Children living in urban centers have a much higher prevalence of food allergies than those living in rural areas, according to a new study, which is the first to map children’s food allergies by geographical location in the United States. In particular, kids in big cities are more than twice as likely to have peanut and shellfish allergies compared to rural communities. [2]
Here are the key findings of the study:
In urban centers, 9.8 percent of children have food allergies, compared to 6.2 percent in rural communities, almost a 3.5 percent difference.
Peanut allergies are twice as prevalent in urban centers as in rural communities, with 2.8 percent of children having the allergy in urban centers compared to 1.3 percent in rural communities. Shellfish allergies are more than double the prevalence in urban versus rural areas; 2.4 percent of children have shellfish allergies in urban centers compared to 0.8 percent in rural communities.
Food allergies are equally severe regardless of where a child lives, the study found. Nearly 40 percent of food-allergic children in the study had already experienced a severe, life-threatening reaction to food.
The states with the highest overall prevalence of food allergies are Nevada, Florida, Georgia, Alaska, New Jersey, Delaware, Maryland and the District of Columbia.
When I was in grade school, I don’t recall any of my friends or indeed anyone I knew suffering or dying from food allergies. Did they all die before making it to kindergarten?
In high school, my dear friend Jo McB (and, for all I know, the entire McB clan) had food allergies but I didn’t know it. It just wasn’t on the radar.
Nowadays, it seems like every other kid is allergic to some food or another.
Not sure if it was an urban legend but I recall hearing a story from one city (let’s say it was New York) where it was discovered that one child on a school bus had a peanut butter sandwich. They halted the bus and practically brought in a hazmat team to dispose of the toxic substance.
(The sandwich is secure and has been neutralized)
Sadly, the study, while showing urban living is a key factor in food allergies, doesn’t yet show us why. Further research is required.

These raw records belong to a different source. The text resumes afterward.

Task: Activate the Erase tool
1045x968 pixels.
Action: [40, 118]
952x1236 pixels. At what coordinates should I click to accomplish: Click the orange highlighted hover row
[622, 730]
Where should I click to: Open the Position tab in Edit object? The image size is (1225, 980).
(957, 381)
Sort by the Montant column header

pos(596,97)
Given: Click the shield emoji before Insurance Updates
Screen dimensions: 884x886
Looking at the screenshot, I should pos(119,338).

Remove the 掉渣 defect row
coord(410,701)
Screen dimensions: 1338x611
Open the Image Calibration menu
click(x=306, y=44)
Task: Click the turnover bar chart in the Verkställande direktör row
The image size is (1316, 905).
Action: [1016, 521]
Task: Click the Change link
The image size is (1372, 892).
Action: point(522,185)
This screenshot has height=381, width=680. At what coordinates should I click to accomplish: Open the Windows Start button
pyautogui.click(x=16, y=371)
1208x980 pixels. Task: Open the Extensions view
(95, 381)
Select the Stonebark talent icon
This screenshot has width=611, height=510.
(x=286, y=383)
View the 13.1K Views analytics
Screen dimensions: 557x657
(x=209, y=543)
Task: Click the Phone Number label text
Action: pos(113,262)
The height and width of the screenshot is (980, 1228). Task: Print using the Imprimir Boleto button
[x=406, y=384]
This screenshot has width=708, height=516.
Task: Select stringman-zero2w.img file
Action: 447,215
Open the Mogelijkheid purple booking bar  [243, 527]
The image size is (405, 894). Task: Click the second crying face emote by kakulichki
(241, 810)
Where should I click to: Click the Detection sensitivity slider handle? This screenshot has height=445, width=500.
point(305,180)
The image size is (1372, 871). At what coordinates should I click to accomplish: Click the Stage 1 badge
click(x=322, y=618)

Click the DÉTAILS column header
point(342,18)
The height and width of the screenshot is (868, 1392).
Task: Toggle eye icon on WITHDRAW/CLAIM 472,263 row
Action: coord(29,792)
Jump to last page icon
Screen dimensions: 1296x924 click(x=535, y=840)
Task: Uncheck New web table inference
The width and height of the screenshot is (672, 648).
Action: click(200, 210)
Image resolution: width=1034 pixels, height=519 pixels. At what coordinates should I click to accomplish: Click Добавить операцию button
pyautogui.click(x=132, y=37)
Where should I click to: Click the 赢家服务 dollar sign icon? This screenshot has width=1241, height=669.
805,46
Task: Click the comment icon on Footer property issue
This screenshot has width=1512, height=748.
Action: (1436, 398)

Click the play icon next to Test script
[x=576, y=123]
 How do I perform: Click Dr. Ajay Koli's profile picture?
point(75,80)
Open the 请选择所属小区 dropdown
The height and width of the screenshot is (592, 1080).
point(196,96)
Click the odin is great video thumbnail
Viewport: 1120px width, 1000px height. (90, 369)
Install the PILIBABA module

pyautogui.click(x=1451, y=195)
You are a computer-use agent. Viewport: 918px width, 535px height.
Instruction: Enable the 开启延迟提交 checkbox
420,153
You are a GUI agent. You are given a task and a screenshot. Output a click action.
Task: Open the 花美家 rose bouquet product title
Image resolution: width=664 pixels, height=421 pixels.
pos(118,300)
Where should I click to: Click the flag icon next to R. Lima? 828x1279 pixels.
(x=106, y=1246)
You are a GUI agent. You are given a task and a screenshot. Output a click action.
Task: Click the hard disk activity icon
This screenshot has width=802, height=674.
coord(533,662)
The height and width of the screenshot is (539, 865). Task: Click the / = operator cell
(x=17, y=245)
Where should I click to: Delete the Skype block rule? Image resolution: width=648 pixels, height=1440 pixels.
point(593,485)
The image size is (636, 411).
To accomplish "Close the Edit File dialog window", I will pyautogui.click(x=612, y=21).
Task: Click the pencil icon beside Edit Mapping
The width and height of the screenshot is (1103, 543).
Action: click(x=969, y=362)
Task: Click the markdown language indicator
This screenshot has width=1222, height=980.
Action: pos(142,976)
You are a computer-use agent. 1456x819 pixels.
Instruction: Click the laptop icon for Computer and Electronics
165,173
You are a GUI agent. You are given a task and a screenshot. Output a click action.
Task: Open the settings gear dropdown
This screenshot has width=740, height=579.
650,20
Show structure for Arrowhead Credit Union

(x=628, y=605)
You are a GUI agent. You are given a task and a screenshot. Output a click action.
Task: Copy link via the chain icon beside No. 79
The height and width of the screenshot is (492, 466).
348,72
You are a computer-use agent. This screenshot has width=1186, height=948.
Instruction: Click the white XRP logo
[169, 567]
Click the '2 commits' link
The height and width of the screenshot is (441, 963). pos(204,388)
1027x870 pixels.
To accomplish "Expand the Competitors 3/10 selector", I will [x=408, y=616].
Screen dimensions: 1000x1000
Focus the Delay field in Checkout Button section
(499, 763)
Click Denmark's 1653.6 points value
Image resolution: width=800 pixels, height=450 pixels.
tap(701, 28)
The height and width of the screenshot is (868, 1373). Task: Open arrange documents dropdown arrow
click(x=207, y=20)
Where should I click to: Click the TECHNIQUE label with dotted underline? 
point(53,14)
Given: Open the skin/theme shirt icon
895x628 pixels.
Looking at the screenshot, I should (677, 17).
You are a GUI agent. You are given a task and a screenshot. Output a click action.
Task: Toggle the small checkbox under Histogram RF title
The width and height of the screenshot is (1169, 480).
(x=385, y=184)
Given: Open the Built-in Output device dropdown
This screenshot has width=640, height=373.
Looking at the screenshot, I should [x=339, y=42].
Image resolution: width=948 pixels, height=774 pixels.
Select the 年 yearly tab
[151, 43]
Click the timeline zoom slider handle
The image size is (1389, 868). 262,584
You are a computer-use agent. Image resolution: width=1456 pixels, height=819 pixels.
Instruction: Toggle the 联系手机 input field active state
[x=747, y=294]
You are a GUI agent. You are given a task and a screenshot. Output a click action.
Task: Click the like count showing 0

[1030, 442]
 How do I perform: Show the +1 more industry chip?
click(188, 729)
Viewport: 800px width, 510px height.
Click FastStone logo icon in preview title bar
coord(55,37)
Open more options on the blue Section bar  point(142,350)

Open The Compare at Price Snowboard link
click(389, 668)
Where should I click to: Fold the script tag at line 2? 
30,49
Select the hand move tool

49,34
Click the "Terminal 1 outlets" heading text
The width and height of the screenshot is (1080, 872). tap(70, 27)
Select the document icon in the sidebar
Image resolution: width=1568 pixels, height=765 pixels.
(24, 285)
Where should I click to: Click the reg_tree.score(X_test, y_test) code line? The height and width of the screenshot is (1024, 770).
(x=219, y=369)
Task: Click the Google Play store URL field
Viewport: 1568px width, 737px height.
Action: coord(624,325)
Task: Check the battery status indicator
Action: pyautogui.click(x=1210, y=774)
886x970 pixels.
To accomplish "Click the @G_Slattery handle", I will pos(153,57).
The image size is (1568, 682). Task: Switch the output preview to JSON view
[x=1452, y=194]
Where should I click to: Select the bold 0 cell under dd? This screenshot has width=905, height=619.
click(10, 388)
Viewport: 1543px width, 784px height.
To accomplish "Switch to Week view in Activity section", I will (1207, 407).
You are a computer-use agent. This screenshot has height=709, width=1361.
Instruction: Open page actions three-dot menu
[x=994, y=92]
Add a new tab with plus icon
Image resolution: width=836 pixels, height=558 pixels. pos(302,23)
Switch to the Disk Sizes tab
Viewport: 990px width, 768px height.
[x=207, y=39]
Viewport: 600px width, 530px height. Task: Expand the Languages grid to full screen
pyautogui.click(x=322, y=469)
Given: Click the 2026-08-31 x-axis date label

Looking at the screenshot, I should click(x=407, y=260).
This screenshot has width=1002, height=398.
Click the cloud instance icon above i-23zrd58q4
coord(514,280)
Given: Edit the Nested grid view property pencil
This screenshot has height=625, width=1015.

Food allergy is a serious and growing health problem. An estimated 5.9 million children under age 18, or one out of every 13 children, now have a potentially life-threatening food allergy, according to 2011 research by Gupta. A severe allergic reaction that can lead to death includes a drop in blood pressure, trouble breathing and swelling of the throat. A food-allergic reaction sends an American to the emergency room every three minutes, according to a March 2011 study published in the Journal of Allergy and Clinical Immunology.
[2] The study will be published in the July issue of Clinical Pediatrics. The study controlled for household income, race, ethnicity, gender and age. It tracked food allergy prevalence in urban centers, metropolitan cities, urban outskirts, suburban areas, small towns and rural areas.